In 1977, owners from the maverick World Hockey Association reached an agreement with the NHL to bring the New England Whalers, Winnipeg Jets, Edmonton Oilers, Quebec Nordiques, Houston Aeros and Cincinnati Stingers into the NHL as one division.
“We were voted in in June,” Baldwin said. “Details had to be worked out and we were going to reconvene in August to vote on the details. But between June and August, the hawks circled their wagons and we were voted out in August. We were in for two months. Sort of.”
By the time, the WHA-NHL merger was finally back on track, Houston had folded out of the WHA and the NHL didn’t want Cincinnati or Birmingham, Ala., the other city in the WHA. Saturday marks the 40th anniversary of the NHL accepting the Hartford Whalers, Jets, Oilers and Nordiques into the NHL.
The Oilers are the only team that exists in the same city. The Whalers moved to Carolina (1997-98) to become the Hurricanes and Nordiques moved to Denver (1995-96) to become the Colorado Avalanche. The Jets moved to Phoenix (1996-97) and are now the Arizona Coyotes.
“The debacle of 1977 was a big hurdle to overcome,” Baldwin recalled. “But once John Ziegler became president, he and I were able to establish a nice dialogue.”
The WHA merger was rejected again in 1978. “But it was close,” Baldwin said.
Ziegler and Chicago Blackhawks owner Bill Wirtz recommended that the WHA hire the influential New York law firm of Prokauer Rose to help them close the deal.
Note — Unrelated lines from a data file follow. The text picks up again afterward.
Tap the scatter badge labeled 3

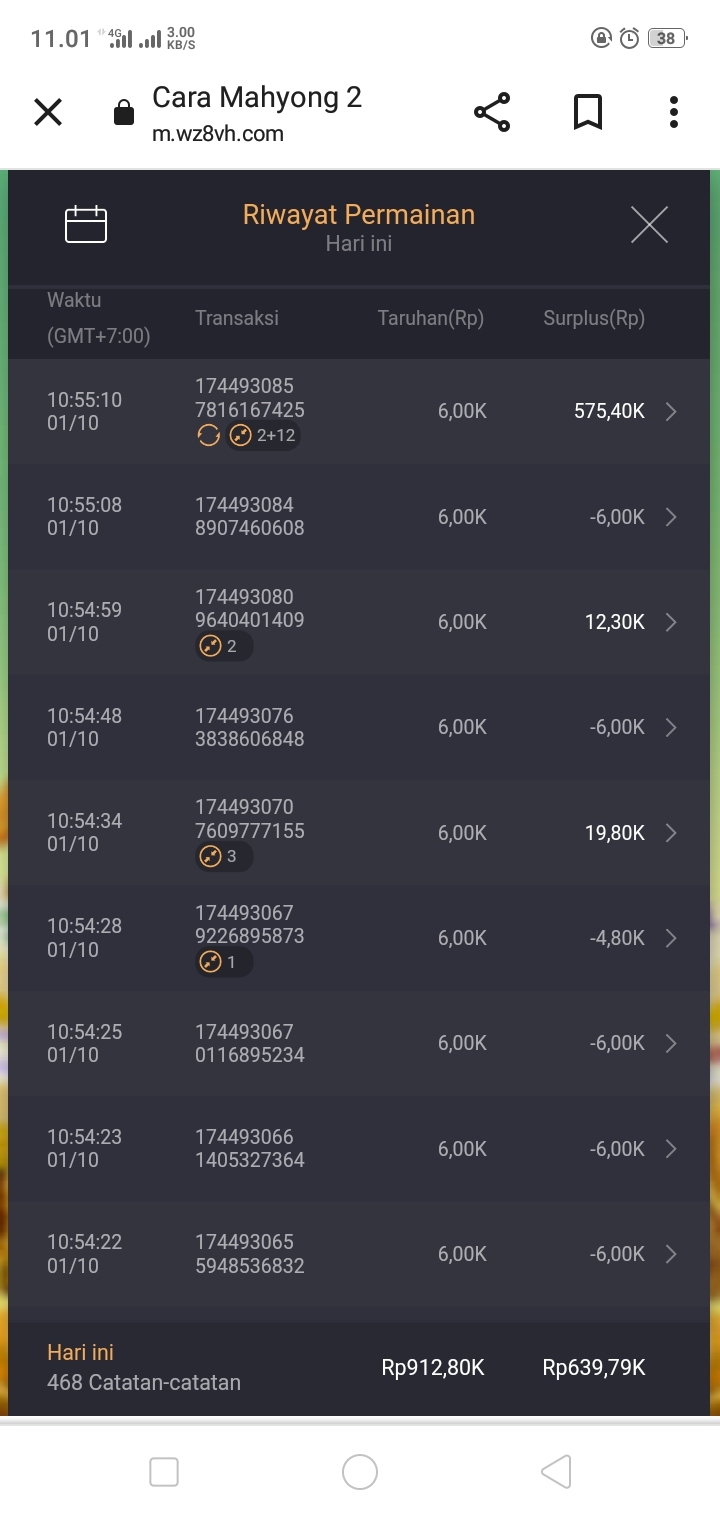click(x=224, y=856)
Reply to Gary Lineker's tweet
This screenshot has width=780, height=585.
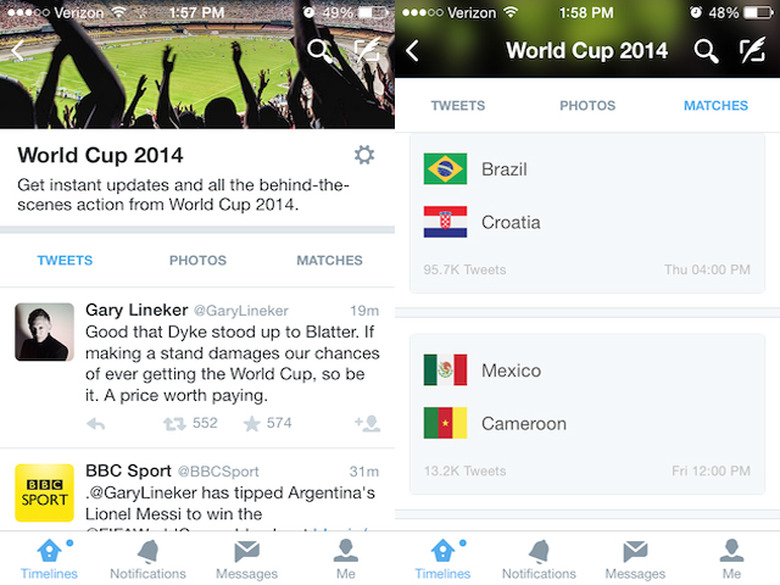[96, 424]
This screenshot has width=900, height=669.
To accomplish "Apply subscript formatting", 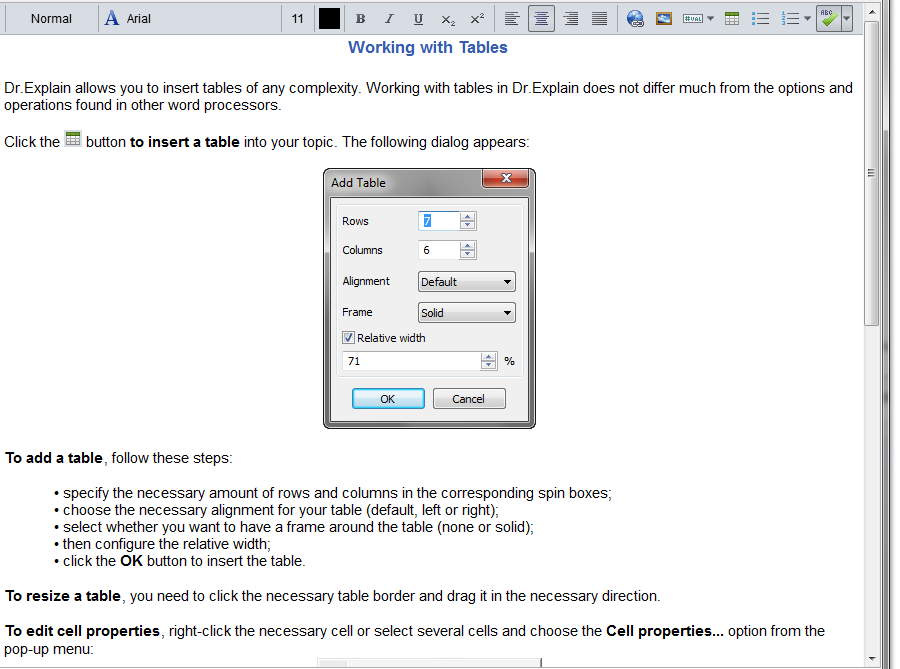I will (448, 19).
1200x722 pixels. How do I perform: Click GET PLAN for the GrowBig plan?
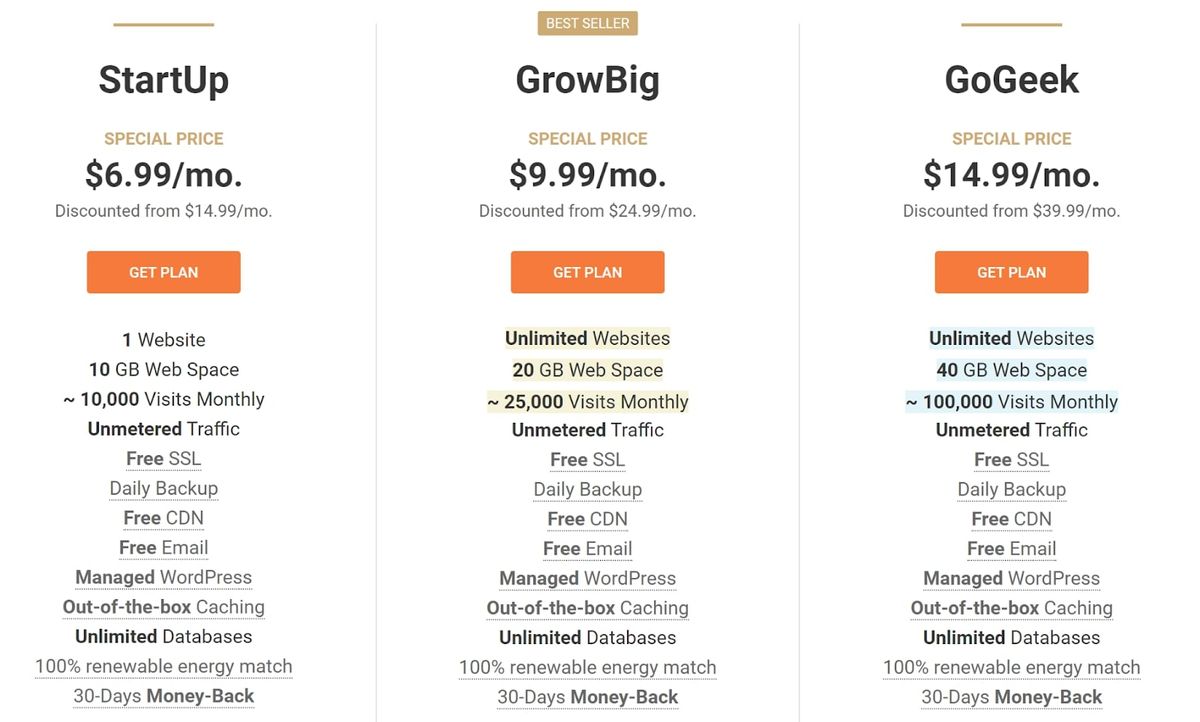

The first lawyer the WHA worked with was David Stern, who would end up being commissioner of the NBA.
“(The WHA) had to have this,” Baldwin said. “We were like a country going down the tubes.”
The NHL had reason to negotiate a tough deal with the WHA because the WHA had driven up the NHL salary structure by competing with them for players. The WHA, founded in 1971, raided the NHL immediately for 67 players, including Bobby Hull.
The WHA also boasted Wayne Gretzky, Gordie Howe, Howe’s two sons, Mark and Marty, plus Mark Messier when the two leagues merged.
Baldwin, 76, recalls that some “forward-thinking” NHL owners, such as Philadelphia’s Ed Snider and the New York Rangers’ Bill Jennings, hatched a plan to allow 12 WHA teams to buy into the NHL for $2 million each.
“They realized we weren’t going to go away easy,” Baldwin said. “But as soon as the hawks of the league got wind of it, it was killed quickly.”
Today, Baldwin is a film producer. He currently has a hockey movie called “Odd Man Rush” in post-production. Gretzky’s son, Trevor, and Mario Lemieux’s daughter, Alexa, have roles in the movie. Baldwin also had a lengthy NHL career. At various times, he had ownership stakes in the Whalers, Pittsburgh Penguins and Minnesota North Stars.
But he might have had his most fun when he co-founded the Whalers as a 28-year-old. This is a guy who once traded 1 percent of his team for office furniture.
The WHA turned down Baldwin and his partner Johnny Coburn when the franchise fee was $25,000. He was told when to come back when they had an arena in place. He ended up landing half a season in the Boston Garden and half a season in Boston Arena.
When he reapplied two months later, he was told the entry fee had gone up to $250,000.
“They let my partner and I step out of the room to discuss that,” Baldwin said. “I said, ‘We don’t have the $25,000 anyway, so let’s just agree and worry about that later.”
By 1979, Baldwin said the WHA teams were desperate to get into the NHL.
“If we didn’t merge, I don’t know if we could have gone on another year,” Baldwin said. “We were playing BS poker. We were putting up a good front. We went from 14 down to six teams.”